**REQUIRED ACTIONS**
1 - In the Glacier National Park conditions text, at what time of day does the Logan Pass parking area routinely fill?
2 - Continue the Glacier National Park conditions text, starting after its last sentence.

**PASSAGE SHOWN**

--------------------------------

What is it like in Glacier right now? Check out our webcams for a peek.
During this time of year it is also a good idea to check the current road status to ensure that the area you want to visit is accessible by vehicle.
The following information should also help you in understanding current conditions in Glacier National Park.
Have Patience in Crowded Conditions
June set a new visitation record in Glacier, proving what we already knew: the park is busy. Plan for crowded conditions and waiting periods for parking, particularly during peak times of day. Early morning and later evening continue to offer less crowded opportunities to visit the park during the summer months.
Bowman and Kintla Lake parking areas are routinely filling by 10 am or 11 am. Logan Pass parking is routinely filling between 9 am and 10 am. Avalanche Creek, Apgar Village, and the Apgar Visitor Center parking lots are also regularly filling in the morning or early afternoon.
In the North Fork area and other areas of the park as needed, rangers are temporarily restricting traffic to ensure that roads and parking areas remain accessible to emergency vehicles and do not become gridlocked.
The park is posting when parking lots fill and other information about real-time park conditions at twitter.com/glacierNPS.
Going-to-the-Sun Road is open in its entirety to motorized vehicle travel. Visitors can drive the whole length of the road, including access at Logan Pass.
Services at Logan Pass include restroom facilities and potable water. Logan Pass Visitor Center is also open daily. Vehicles and vehicle combinations longer than 21 feet, and wider than 9 feet, are prohibited along the Going-to-the-Sun Road between Avalanche Campground and Rising Sun.
There is lingering winter snow around Logan Pass. Drive with caution and be aware of snow walls and possible rockfall along the road.
What is open?
All the park visitor centers and ranger stations are open for the season. Check the operating hours page for specific visitor centers and backcountry permit offices.

--------------------------------

**PROVIDED RECORDS**
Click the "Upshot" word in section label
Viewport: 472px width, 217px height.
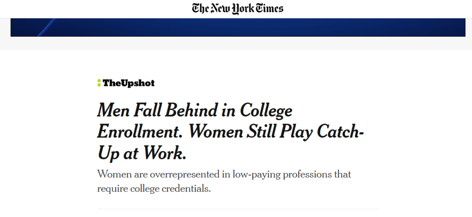click(x=138, y=83)
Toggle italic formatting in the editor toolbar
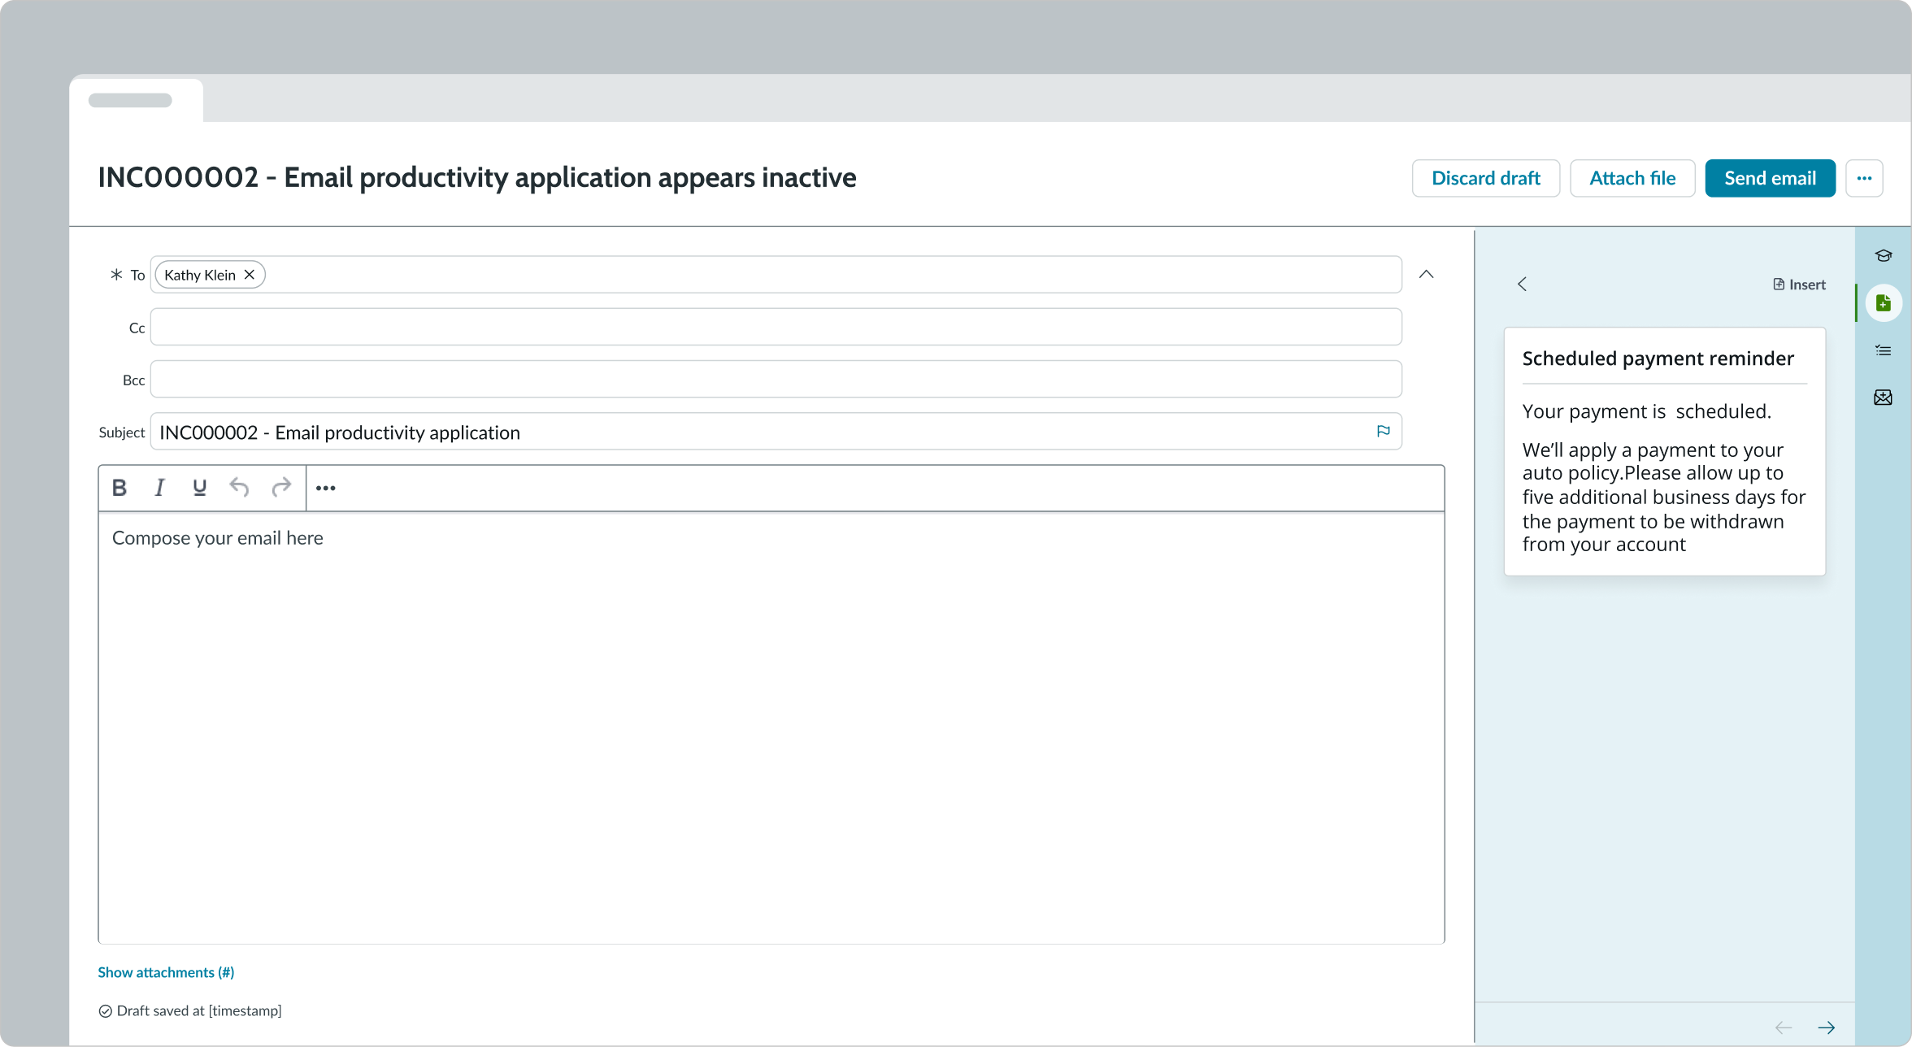Image resolution: width=1912 pixels, height=1047 pixels. tap(159, 488)
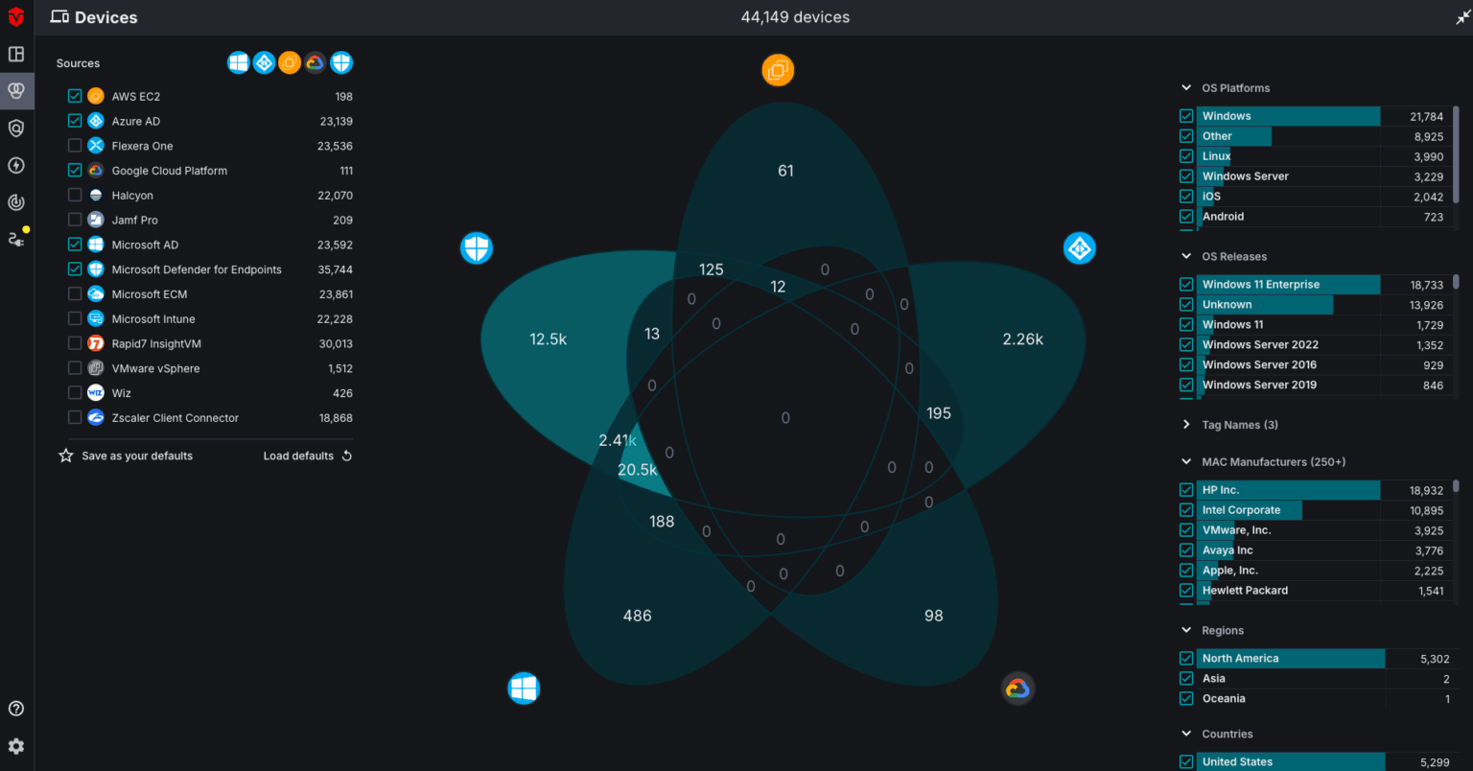Open the help icon in the left sidebar
This screenshot has width=1473, height=771.
16,709
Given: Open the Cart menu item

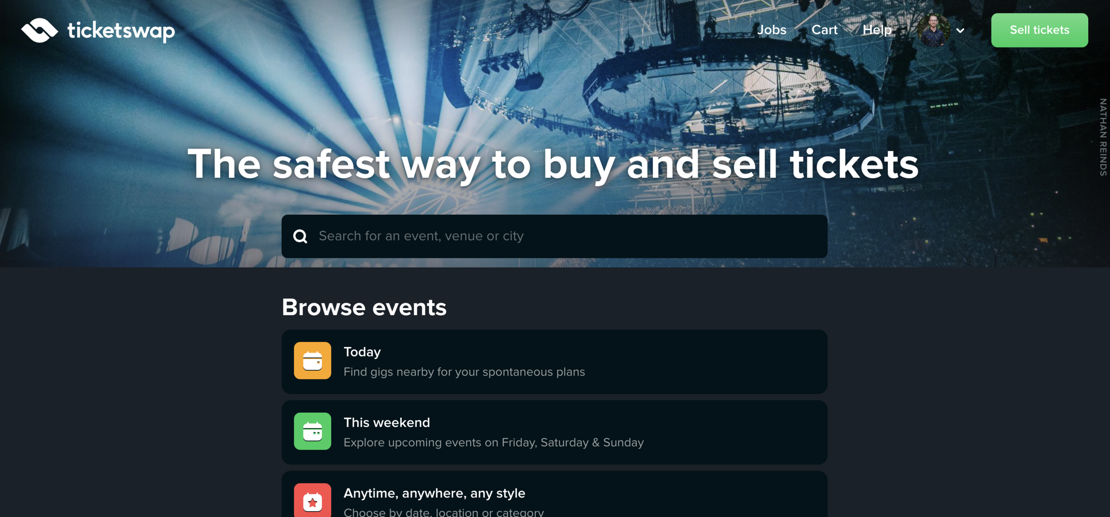Looking at the screenshot, I should tap(824, 30).
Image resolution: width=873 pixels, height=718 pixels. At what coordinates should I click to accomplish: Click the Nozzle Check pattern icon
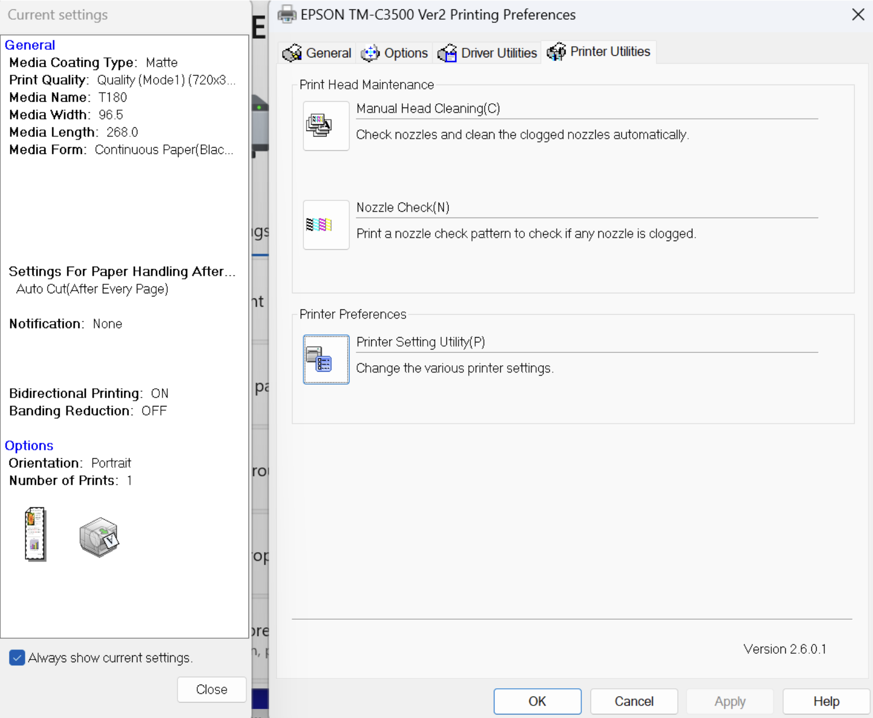pyautogui.click(x=326, y=225)
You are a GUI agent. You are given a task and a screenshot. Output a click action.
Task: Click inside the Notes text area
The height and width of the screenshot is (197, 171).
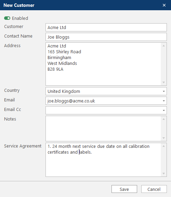tap(103, 128)
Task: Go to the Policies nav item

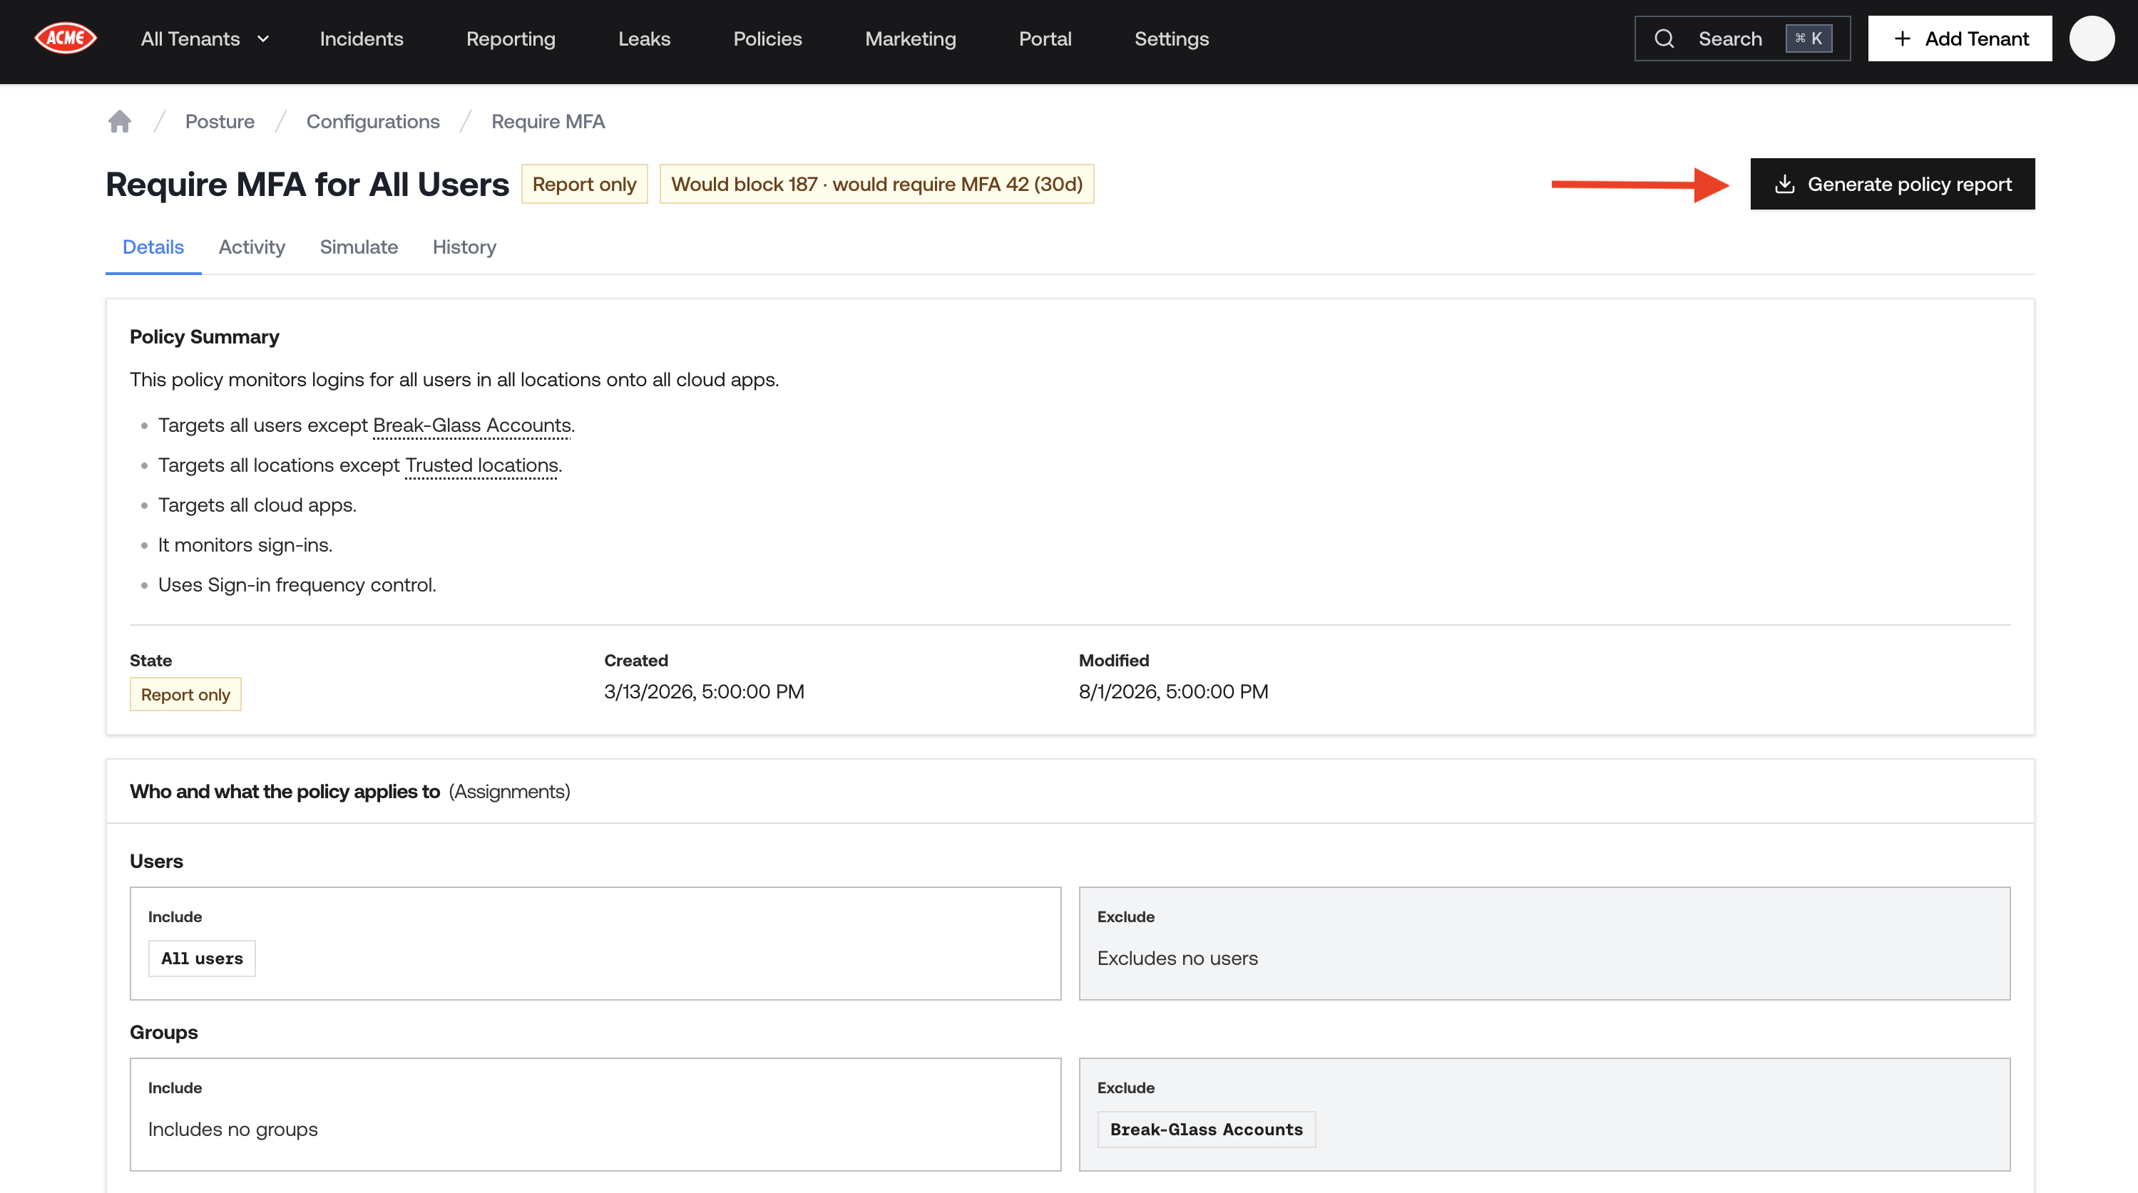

--------------------------------

**EXPECTED RESULTS**
1 - Between 9 am and 10 am.

2 -
Trails are also opening up all the time. Check the Trail Status Reports page for regular updates. Trails in high elevations, like near Logan Pass, will be covered in snow, and visitors should exercise caution when hiking. Be aware of unseen holes in the snow and snow bridges that exist. Avoid crossing steep, snow-covered slopes.
For advanced trip planning, sites in Fish Creek, St. Mary, some of Many Glacier and half of the group sites in Apgar can be reserved online atwww.recreation.gov starting in June. Campsites at Fish Creek and St. Mary are reservable no more than 6 months in advance. Group campsites at St. Mary and Apgar Campgrounds are reservable no more than 12 months in advance. Reservations through Recreation.gov must be made 3 days in advance.
Boating Regulations 2017
This summer, non-motorized, non-trailered watercraft will be permitted on Glacier National Park waters. Hand-propelled watercraft will be permitted on Lake McDonald and North Fork waters beginning May 15, and will be permitted on Two Medicine, St. Mary, and Many Glacier waters beginning June 1. This year, non-motorized watercraft will require an in-person inspection by National Park Service boat inspectors. Find inspection locations on the Boating page.
Privately owned motorized and trailered watercraft will continue to be restricted, following the detection of aquatic invasive mussels within the State of Montana announced in November of 2016. For more information see the Aquatic Invasive Species page.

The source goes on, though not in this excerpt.